俺はお気に入りの波旬の権能を発動した。ただ単純な自己強化が最も恐ろしい所を見せてやる。

 

「なんか、突然強くなったね。それが君の権能かい。なら僕も全力で相手をしないとね! ここに誓おう。僕は、僕に斬れない物の存在を許さない!」

 

ドニから凄まじい呪力が右腕に迸り、銀色に染まった。ドニが持っていた安物の剣もそれに包まれて必殺の魔剣と化す。それがドニの権能。

 

そして俺は再び鳳の神速をオンにした。

 

「フン!」

 

一気に加速して、殴り殺すという簡単な作業。ドニはもちろん迎撃してくる。腕から俺を切り裂こうとして入るのがわかる。しかし、無駄だ。波旬には通用しない。レベルを上げて物理で殴ればいい。

 

ドニの銀色に輝く必殺の魔剣が俺の拳と激突する。勝負は一瞬だった。俺の自慢の拳が剣を粉砕してドニの身体に到達した。
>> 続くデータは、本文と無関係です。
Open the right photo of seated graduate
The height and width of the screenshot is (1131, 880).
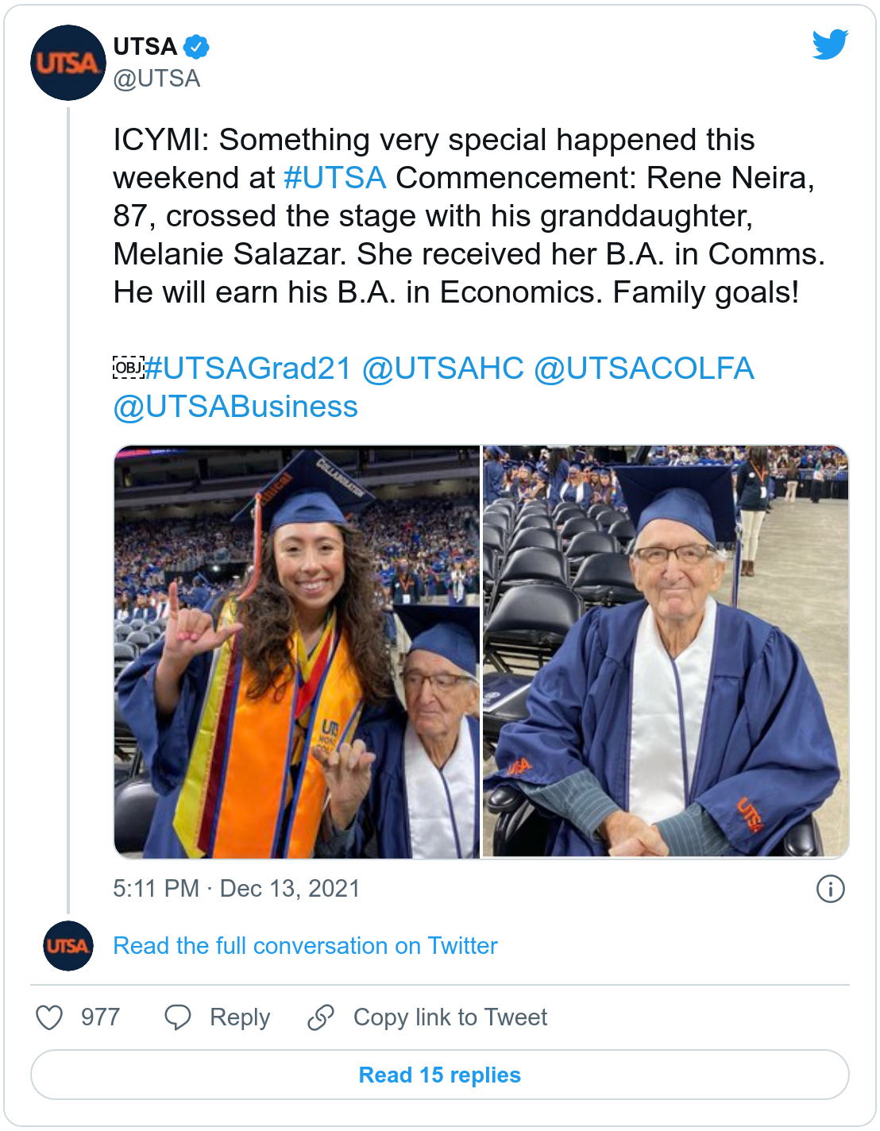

狙いは心臓。

 

「手応えが普通と違う」

 

ドニの身体を見ると周りにルーン文字が展開されており、ドニの身体が鋼になっていた。ドニがジークフリートから簒奪した一定の不死性と鋼のような頑丈さが身につく権能。

 

しかし鋼と化しても致命傷を与えた。

 

「あれ? 可笑しいなぁ。まさかその拳が僕の魔剣も同じ種類だなんて」

 

ドニは吐血した。いくら鋼の身体になったとはいえ、殴られた心臓の辺りから全身に亀裂が走っている。

 

「この勝負、俺の勝ちだな。じゃあ俺は帰るわ! 」

 

これでドニとの戦いも終わった事だし、次はアテナ。滾るなぁ。